*** SUPPLIED MATERIAL ***

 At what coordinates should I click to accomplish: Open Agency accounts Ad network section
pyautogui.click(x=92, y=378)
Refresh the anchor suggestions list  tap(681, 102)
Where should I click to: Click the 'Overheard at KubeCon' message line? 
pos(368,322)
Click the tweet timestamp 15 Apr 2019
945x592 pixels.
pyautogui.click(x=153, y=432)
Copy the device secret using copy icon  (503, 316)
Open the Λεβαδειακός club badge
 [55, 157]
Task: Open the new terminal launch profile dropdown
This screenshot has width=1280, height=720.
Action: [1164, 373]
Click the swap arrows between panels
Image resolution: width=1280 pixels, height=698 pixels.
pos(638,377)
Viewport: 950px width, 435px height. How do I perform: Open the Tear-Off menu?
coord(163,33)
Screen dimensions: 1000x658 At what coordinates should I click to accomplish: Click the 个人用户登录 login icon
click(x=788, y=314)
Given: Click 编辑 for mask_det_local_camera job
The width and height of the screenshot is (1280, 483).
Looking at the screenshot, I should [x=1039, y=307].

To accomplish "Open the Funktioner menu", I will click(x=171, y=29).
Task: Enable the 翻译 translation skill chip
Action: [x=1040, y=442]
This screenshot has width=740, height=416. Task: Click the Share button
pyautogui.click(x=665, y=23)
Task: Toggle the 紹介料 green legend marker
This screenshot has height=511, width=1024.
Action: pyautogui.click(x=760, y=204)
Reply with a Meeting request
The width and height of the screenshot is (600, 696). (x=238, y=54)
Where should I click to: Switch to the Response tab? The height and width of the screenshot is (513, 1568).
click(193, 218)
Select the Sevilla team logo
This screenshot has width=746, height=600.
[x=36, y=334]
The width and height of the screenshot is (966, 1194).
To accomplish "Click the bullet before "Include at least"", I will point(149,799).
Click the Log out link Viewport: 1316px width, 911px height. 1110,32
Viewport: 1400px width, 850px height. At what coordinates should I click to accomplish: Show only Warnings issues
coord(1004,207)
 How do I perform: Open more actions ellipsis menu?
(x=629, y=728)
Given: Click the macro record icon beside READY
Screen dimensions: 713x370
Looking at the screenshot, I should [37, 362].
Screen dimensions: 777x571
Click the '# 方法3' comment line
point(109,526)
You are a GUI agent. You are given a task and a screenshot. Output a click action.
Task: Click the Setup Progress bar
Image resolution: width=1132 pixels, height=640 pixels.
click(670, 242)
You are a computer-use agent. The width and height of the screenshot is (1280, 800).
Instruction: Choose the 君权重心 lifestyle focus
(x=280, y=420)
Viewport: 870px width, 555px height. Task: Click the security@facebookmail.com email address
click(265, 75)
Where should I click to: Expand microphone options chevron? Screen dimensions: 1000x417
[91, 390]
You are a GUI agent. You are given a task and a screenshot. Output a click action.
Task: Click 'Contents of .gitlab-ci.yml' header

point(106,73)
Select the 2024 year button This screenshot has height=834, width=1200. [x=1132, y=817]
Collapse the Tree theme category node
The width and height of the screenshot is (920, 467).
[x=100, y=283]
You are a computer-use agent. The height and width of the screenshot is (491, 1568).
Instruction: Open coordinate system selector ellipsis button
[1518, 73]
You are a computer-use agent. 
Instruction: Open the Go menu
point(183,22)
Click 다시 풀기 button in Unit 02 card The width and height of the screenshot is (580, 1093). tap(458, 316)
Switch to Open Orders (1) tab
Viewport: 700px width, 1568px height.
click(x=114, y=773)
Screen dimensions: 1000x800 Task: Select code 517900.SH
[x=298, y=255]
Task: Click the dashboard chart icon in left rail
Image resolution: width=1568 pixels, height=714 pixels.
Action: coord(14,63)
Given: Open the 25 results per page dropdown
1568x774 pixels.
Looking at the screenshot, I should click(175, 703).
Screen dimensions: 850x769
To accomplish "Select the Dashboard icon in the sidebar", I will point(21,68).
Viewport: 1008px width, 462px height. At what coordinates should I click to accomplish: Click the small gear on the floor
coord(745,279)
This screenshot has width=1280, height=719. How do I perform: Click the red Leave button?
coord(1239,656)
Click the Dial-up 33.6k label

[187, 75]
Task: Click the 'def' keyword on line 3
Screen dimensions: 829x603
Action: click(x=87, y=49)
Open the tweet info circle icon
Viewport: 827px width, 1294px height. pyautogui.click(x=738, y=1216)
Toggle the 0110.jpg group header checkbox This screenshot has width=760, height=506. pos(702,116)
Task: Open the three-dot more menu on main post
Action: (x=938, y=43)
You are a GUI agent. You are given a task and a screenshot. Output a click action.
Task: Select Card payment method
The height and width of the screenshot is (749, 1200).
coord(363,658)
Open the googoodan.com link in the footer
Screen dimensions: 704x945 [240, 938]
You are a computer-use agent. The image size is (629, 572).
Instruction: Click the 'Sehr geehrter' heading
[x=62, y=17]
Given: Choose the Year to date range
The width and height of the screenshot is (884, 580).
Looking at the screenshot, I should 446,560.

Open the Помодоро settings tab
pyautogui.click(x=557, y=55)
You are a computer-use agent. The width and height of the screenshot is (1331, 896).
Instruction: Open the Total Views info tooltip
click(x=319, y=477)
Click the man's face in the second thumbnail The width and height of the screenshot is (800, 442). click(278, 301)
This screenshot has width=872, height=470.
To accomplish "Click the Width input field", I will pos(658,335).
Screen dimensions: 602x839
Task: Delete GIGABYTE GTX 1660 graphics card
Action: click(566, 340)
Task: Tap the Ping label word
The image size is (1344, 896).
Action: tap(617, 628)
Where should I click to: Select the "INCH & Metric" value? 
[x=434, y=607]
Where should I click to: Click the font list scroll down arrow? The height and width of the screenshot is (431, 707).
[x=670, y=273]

*** End of SUPPLIED MATERIAL ***

(YOUR ASSIGNMENT)
Scan the material above for lines that contain the string "computer", and copy each such line.

(ANSWER SPACE)
You are a computer-use agent. The width and height of the screenshot is (1280, 800).
You are a computer-use agent. The height and width of the screenshot is (491, 1568).
You are a computer-use agent. 
You are a computer-use agent. The image size is (629, 572).
You are a computer-use agent. The width and height of the screenshot is (1331, 896).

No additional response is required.